● What you will do
Please find the line that holds "Task: Click the symbol number 1357" below and reproduce it, along with every line after it through the end, exactly and without pictures.

● Stored entries
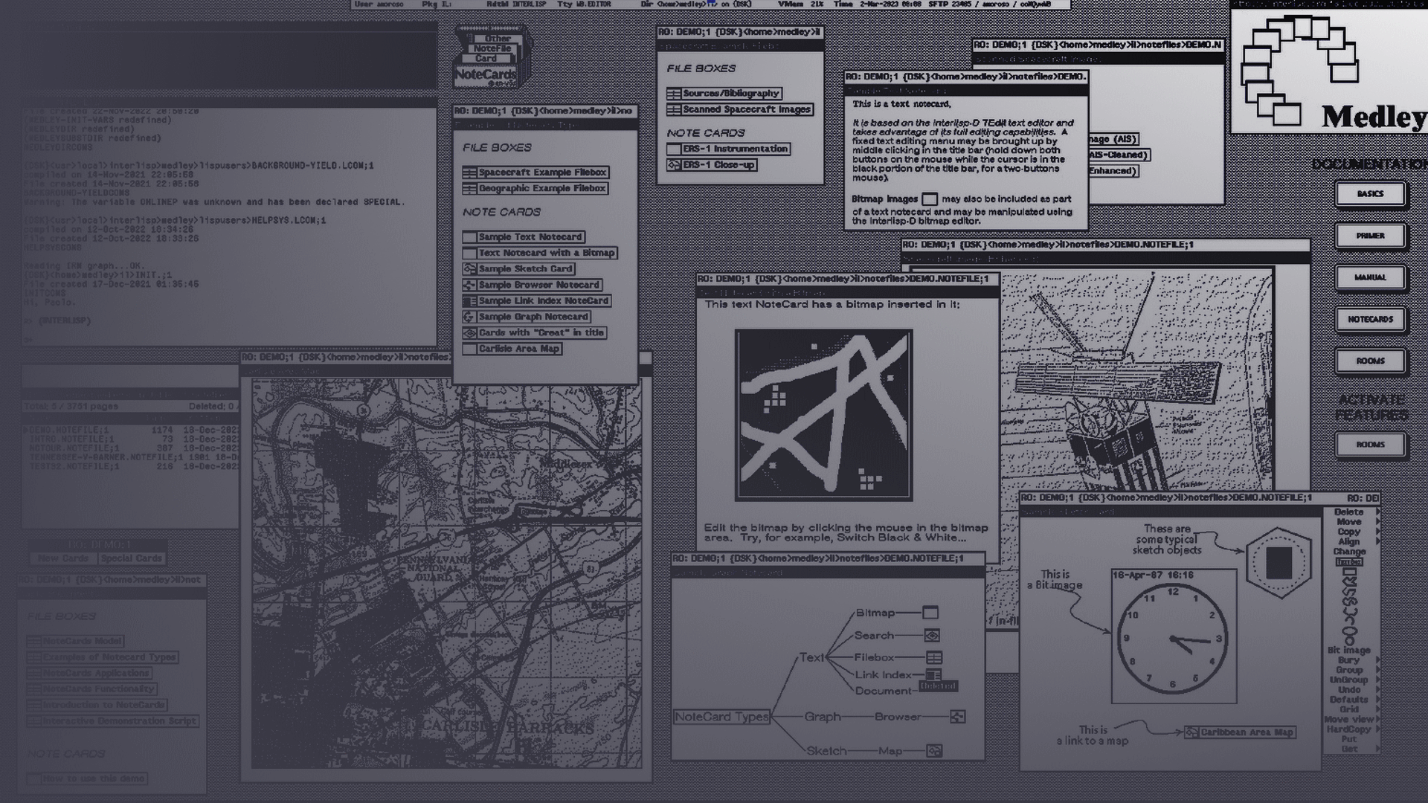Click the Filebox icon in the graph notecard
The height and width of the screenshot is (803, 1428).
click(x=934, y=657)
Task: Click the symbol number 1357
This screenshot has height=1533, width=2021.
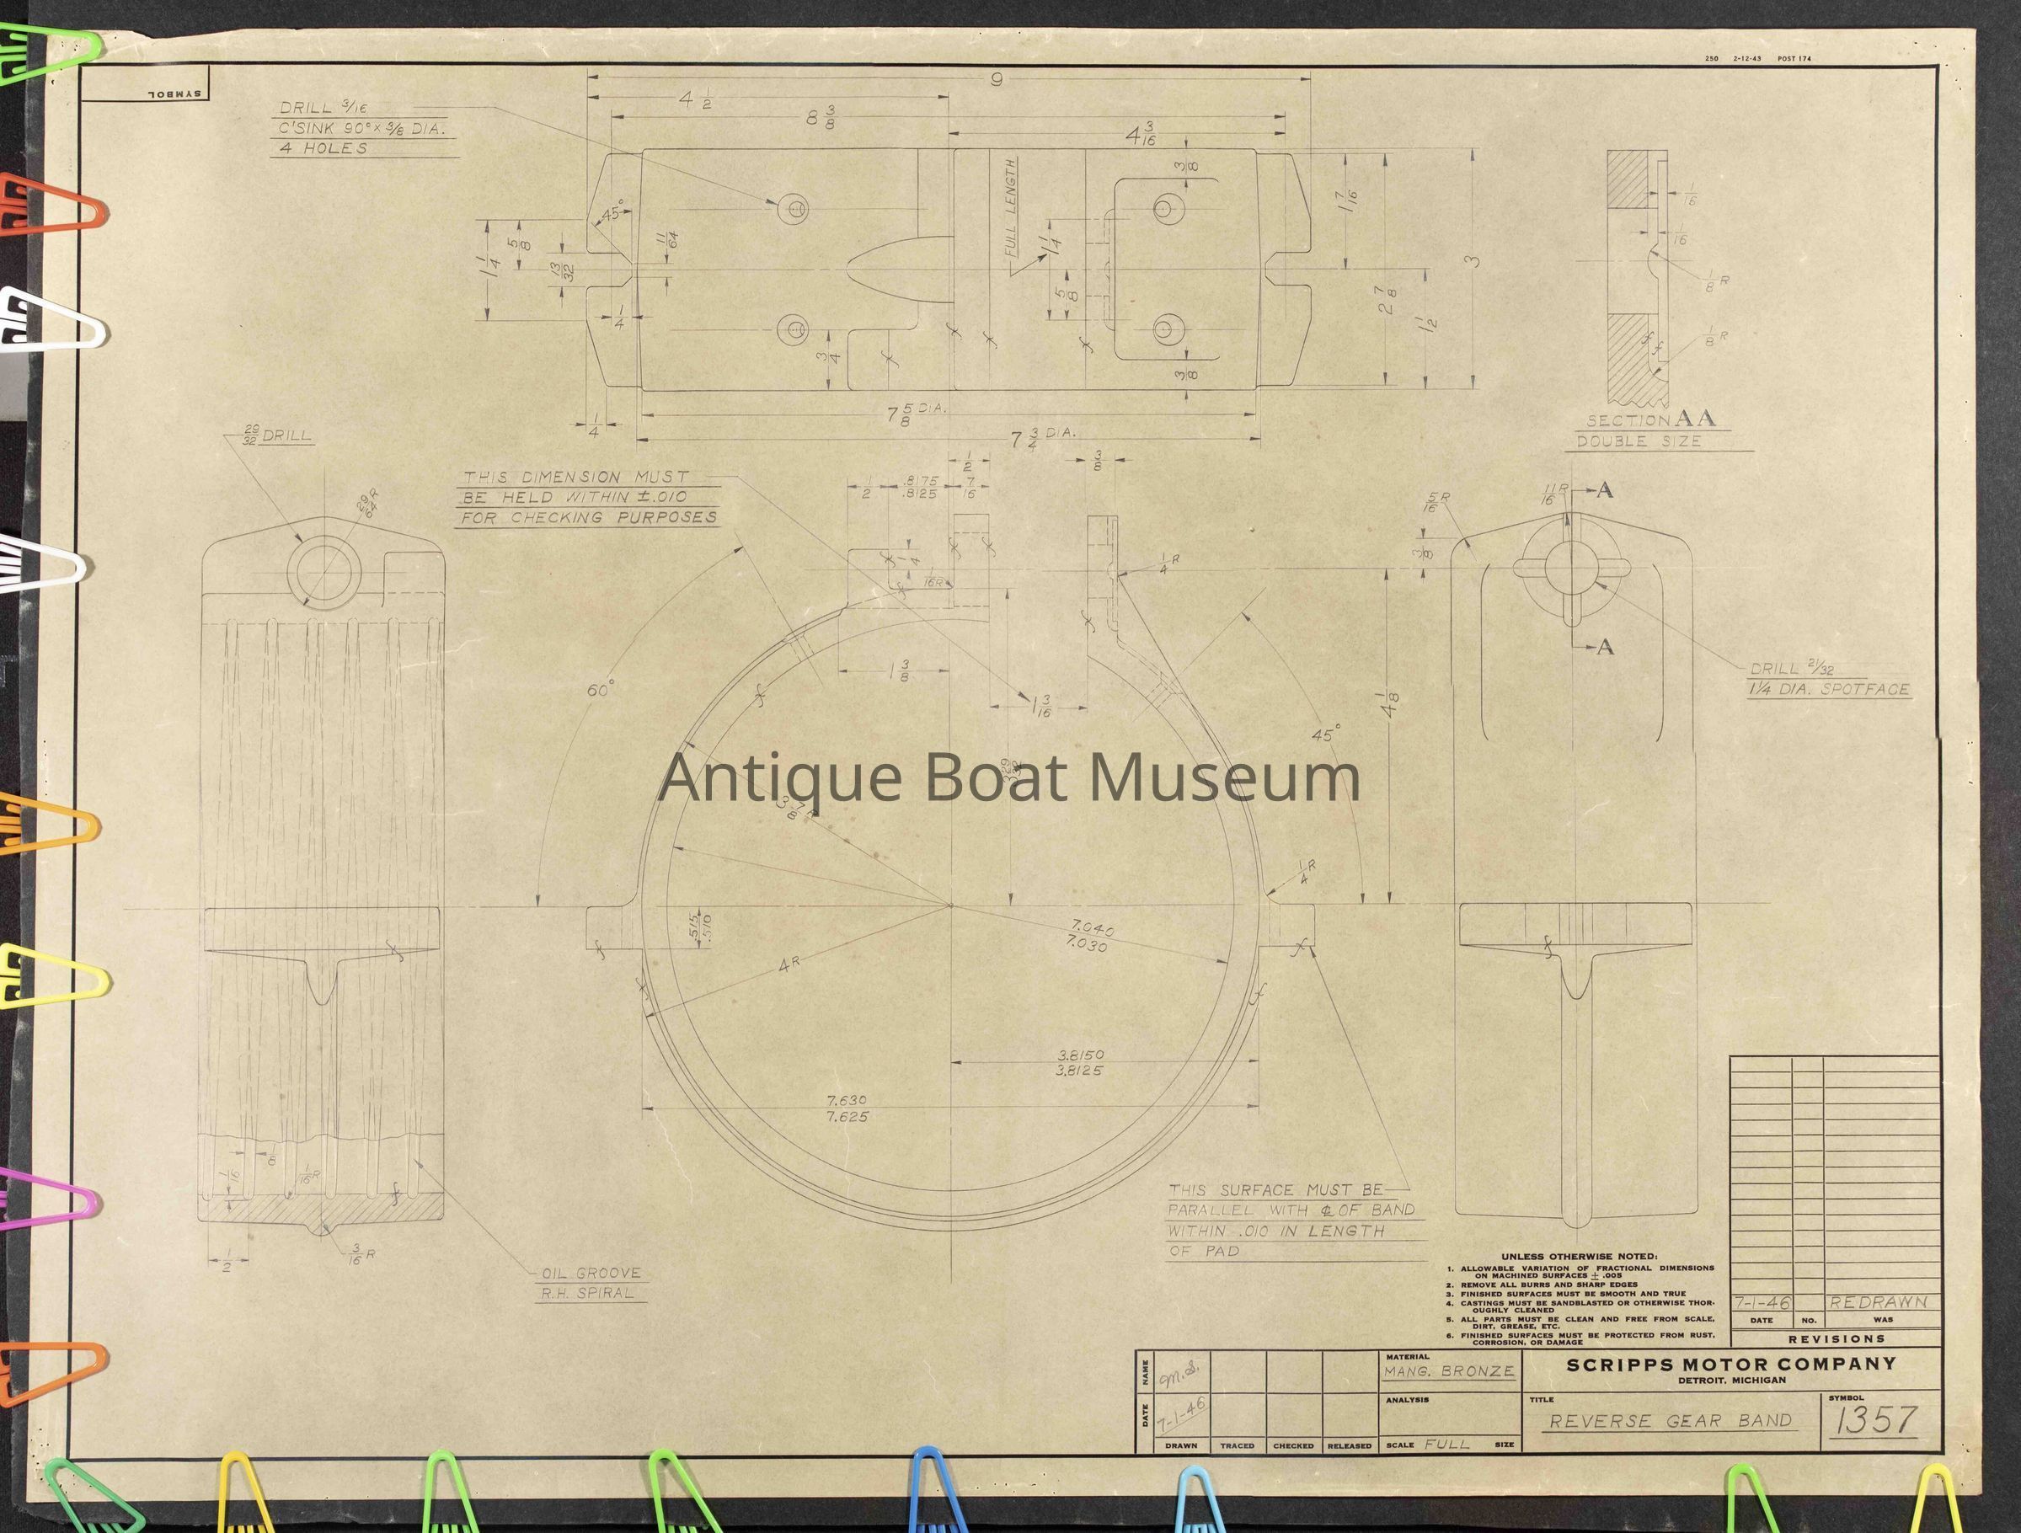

● Solution for this task
Task: Click the symbol number 1357
This screenshot has height=1533, width=2021.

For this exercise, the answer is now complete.